Os dias dos olhos humanos supervisionando linhas de produção e zelando pela segurança, quantidade e qualidade de produtos estão contados.

Estão contados também os dias de atuação das câmeras tradicionais, aquelas que captam as imagens e nos auxiliam no controle remoto de estoques, de embalagens e na fiscalização de lugares e pessoas.

Ambos darão (de fato, já estão dando) lugar às câmeras inteligentes – máquinas capazes não só de captar diversas imagens como as câmeras tradicionais, como também de analisá-las com a complexidade do cérebro humano graças aos avanços da inteligência artificial.

Câmeras inteligentes reúnem o melhor dos dois mundos: captam imagens objetivas como fazem as câmeras tradicionais e são capazes de analisá-las com a profundidade de um analista humano.

Dessa forma, problemas complexos podem ser analisados e resolvidos em tempo real sem a necessidade de um operador humano. E o que é melhor: diferentemente da mão-de-obra humana, as câmeras inteligentes não estão sujeitas ao cansaço mental, ao sono e a distrações; e, em oposição às câmeras tradicionais que apenas captam imagens e solucionam problemas simples (como leitura de código de barras), câmeras inteligentes podem obter dados mais complexos e tomar decisões a partir das imagens captadas.

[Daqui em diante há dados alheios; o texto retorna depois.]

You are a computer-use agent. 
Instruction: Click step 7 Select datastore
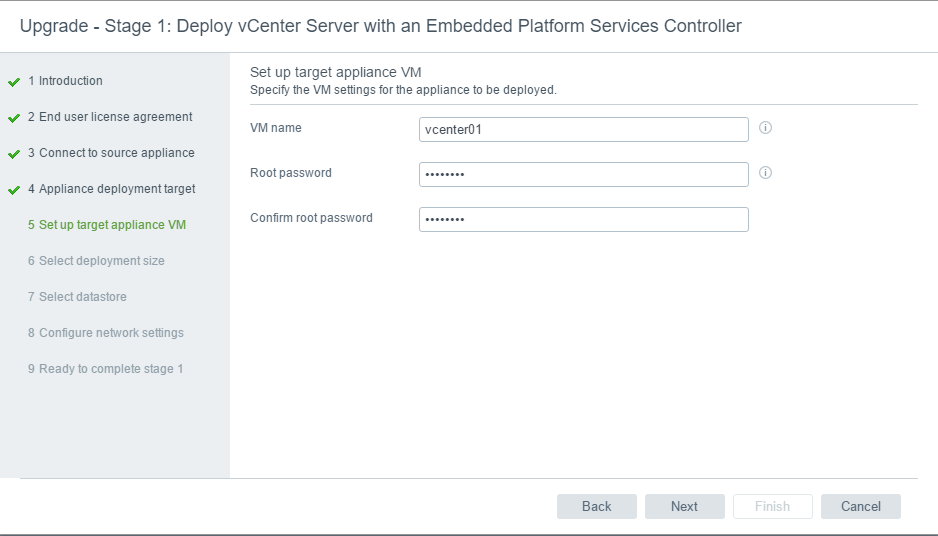pos(77,296)
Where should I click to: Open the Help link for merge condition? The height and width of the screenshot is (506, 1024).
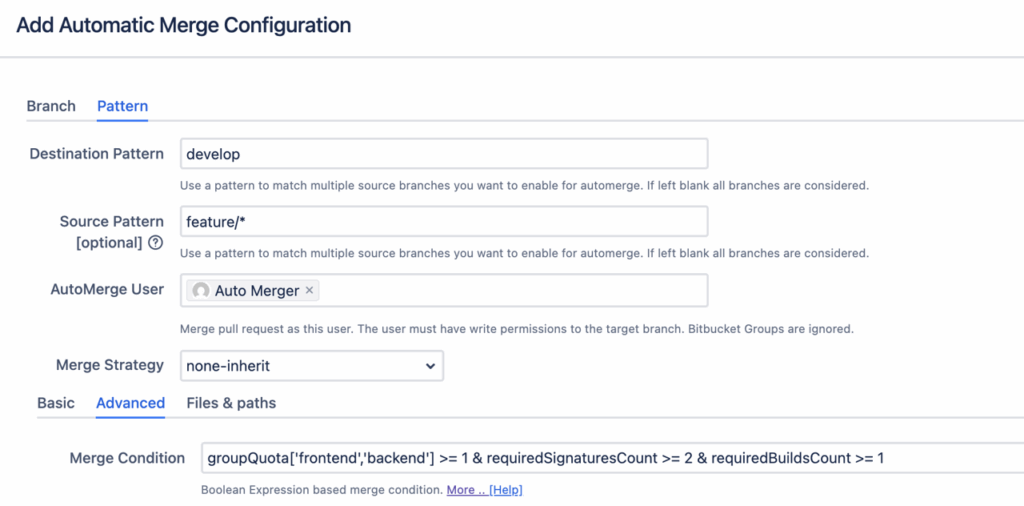point(505,490)
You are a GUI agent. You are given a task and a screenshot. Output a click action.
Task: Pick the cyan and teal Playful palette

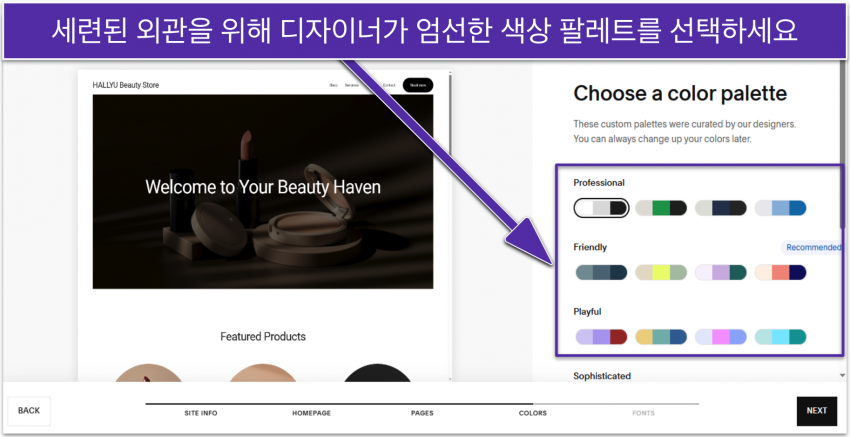[x=780, y=337]
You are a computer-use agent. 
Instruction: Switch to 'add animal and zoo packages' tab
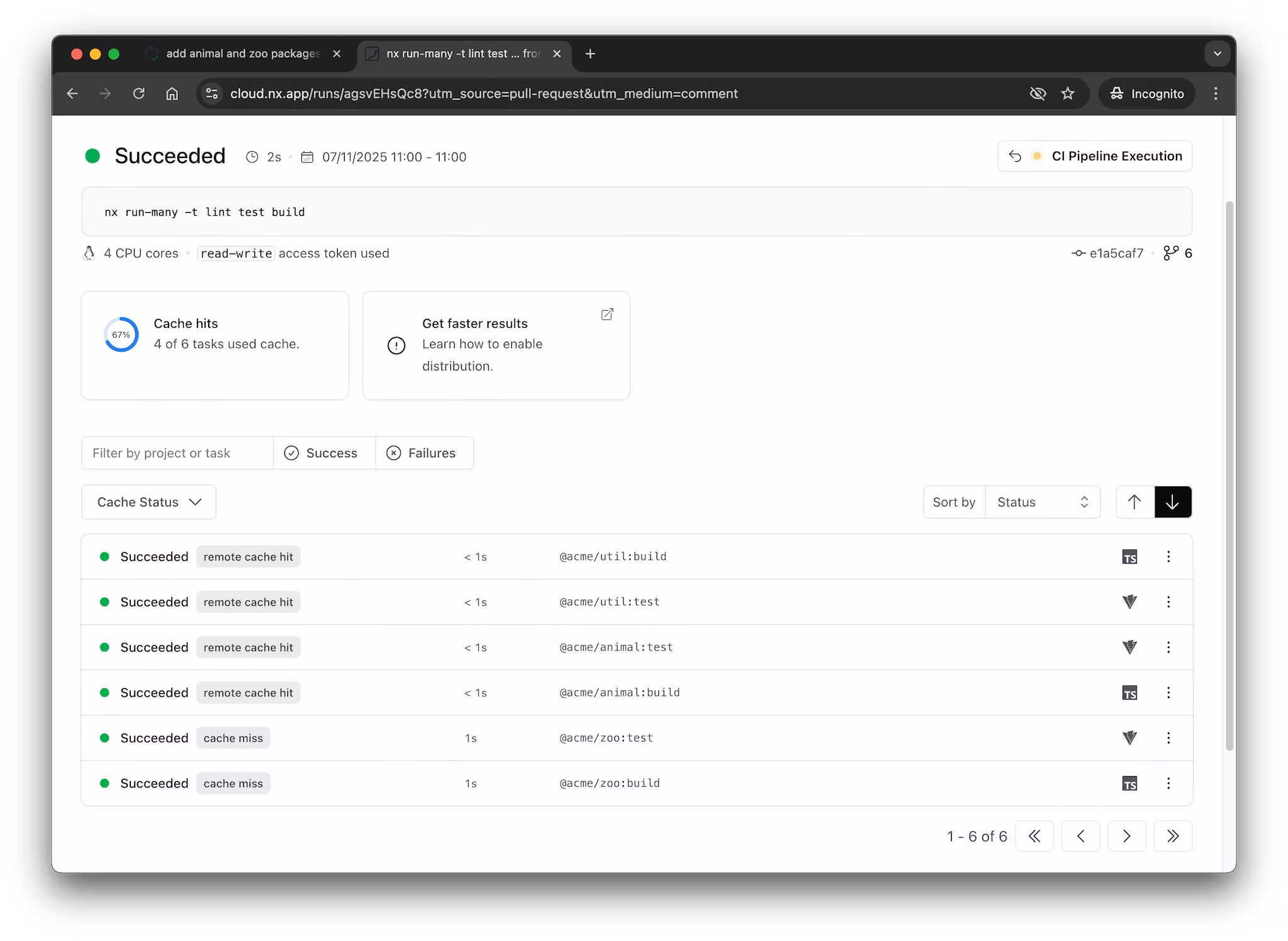242,53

Como funciona uma câmera inteligente

Uma câmera inteligente é composta por partes que replicam o sistema visual humano: a câmera (2, na imagem a seguir) atua como um olho, capturando imagens; o microcomputador e o software de inteligência artificial (respectivamente 3 e 4 na imagem a seguir) replicam as nossas redes de neurônios do cérebro, processando e analisando, graças a um algoritmo próprio, as imagens captadas.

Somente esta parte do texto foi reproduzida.